You care about that after a profiler proves that it is actually a problem to the expected delivery SLAs for the application.

Micro-optimizing each line of C code based on gut feeling is not an option if quality matters.


This is a horrible stance and this is repeated like broken record. Please stop saying this? A good software engineer should know (1) a suitable data structure to solve the problem in hand (2) algorithms that have certain asymptotic characteristic that makes most sense for the problem (what assumptions can you make). "Premature optimization is the root of all evil" can be used for and only for "optimization". Choosing the right data structure is never an optimization, it's a design choice. You can't just start coding everything with a linked list and then optimize bottlenecks, that's just not how it works.

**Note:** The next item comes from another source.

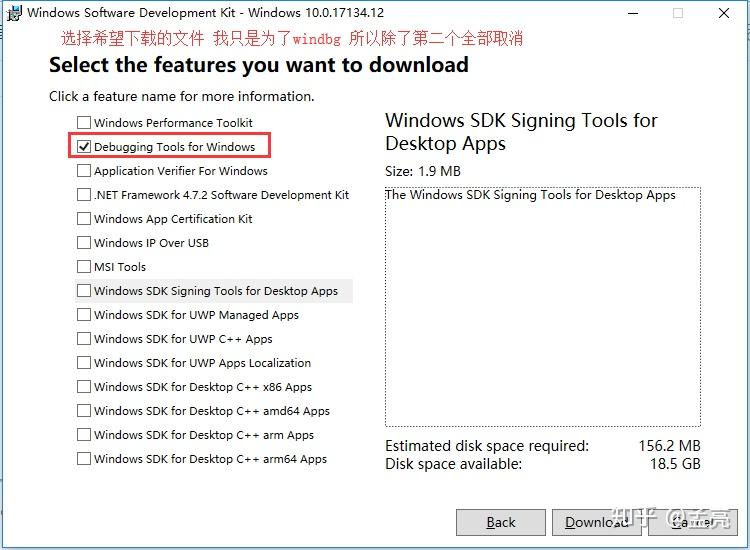Select Windows SDK for UWP C++ Apps checkbox
750x550 pixels.
pyautogui.click(x=84, y=339)
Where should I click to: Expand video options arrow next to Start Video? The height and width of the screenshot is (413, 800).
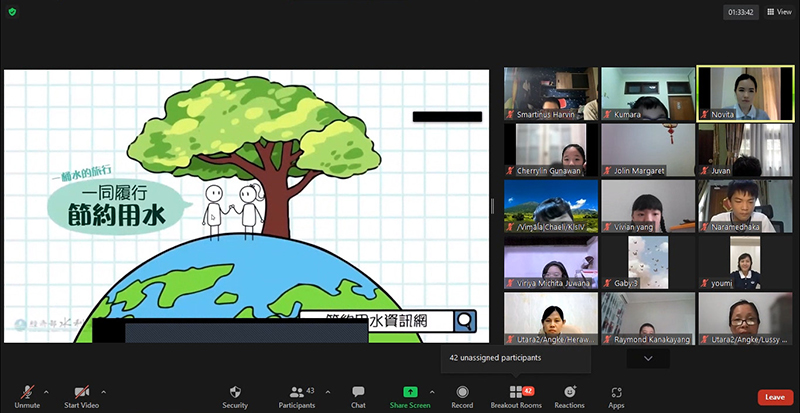106,391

As you say "A good software engineer should know a suitable data structure to solve the problem in hand".

So I expect a good software engineer on my team to be able to design a data structure where the fact that a linked list is being used doesn't hinder to change it afterwards to an array, a B-Tree or what have you.

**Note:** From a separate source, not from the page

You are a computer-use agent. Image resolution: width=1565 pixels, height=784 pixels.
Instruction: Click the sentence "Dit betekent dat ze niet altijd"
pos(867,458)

Without changing a single line of client code I might add.

Such good software engineer will certainly had attended an algorithms and data structures class on their CS degree and be aware of architecture designs based on Abstract Data Types.

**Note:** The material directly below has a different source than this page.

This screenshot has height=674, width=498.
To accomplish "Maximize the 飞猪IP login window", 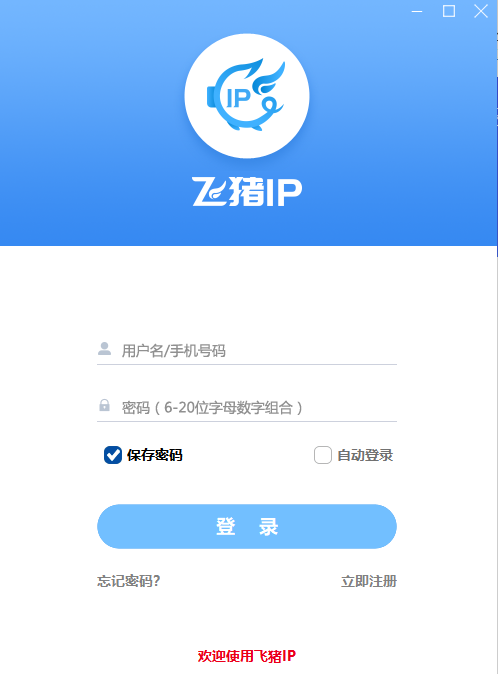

Yes, even in C with its flaky translation units instead of proper module systems, it is possible to implement Abstract Data Types application architectures, which any good software engineer can easily tackle.

And for those that aspire to reach that level, here are a few examples.

"Algorithms + Data Structures = Programs" by Niklaus Wirth, 1st edition is Modula-2, the 2nd in Oberon

"Introduction to Algorithms" by Thomas Cormen, Clifford Stein, Ronald Rivest, Charles Leiserson

"Abstract data types and Modula-2: a worked example of design using data abstraction" by Richard Mitchell

"Abstract Data Types in Modula-2" by Rachel Harrison

"Abstract Data Types and Algorithms" by Azmoodeh, Manoochchr


Your comment still doesn't make sense, even though you decided to choose a certain ADS and then latee decide on the implementation later based on empirical performance data, this is still not unusual. For (1) this is not how people write C. There are ADS libraries in C with which you wouldn't need need to use any DS that you can't change but this is not a usual way to write C code. This will also come with the overhead of pointer indirection and worse cache performance since all your objects will be void* stored in the DS (unless you m4 or macro generate your DS with all datatypes. This is what linux does for example, and I sometimes use this technique too, but this hardly the usual way to write C code). And (2) usually complex problems require special enough datastructures that it doesn't make much sense talk about ADSs. Everyone can code basic foobar with List interface then decide to use ArrayList or LinkedList based on performance. It's more interesting when the programmer decides to use a set, a hash map, a bloom filter etc to solve the problem as any other type wouldn't make sense.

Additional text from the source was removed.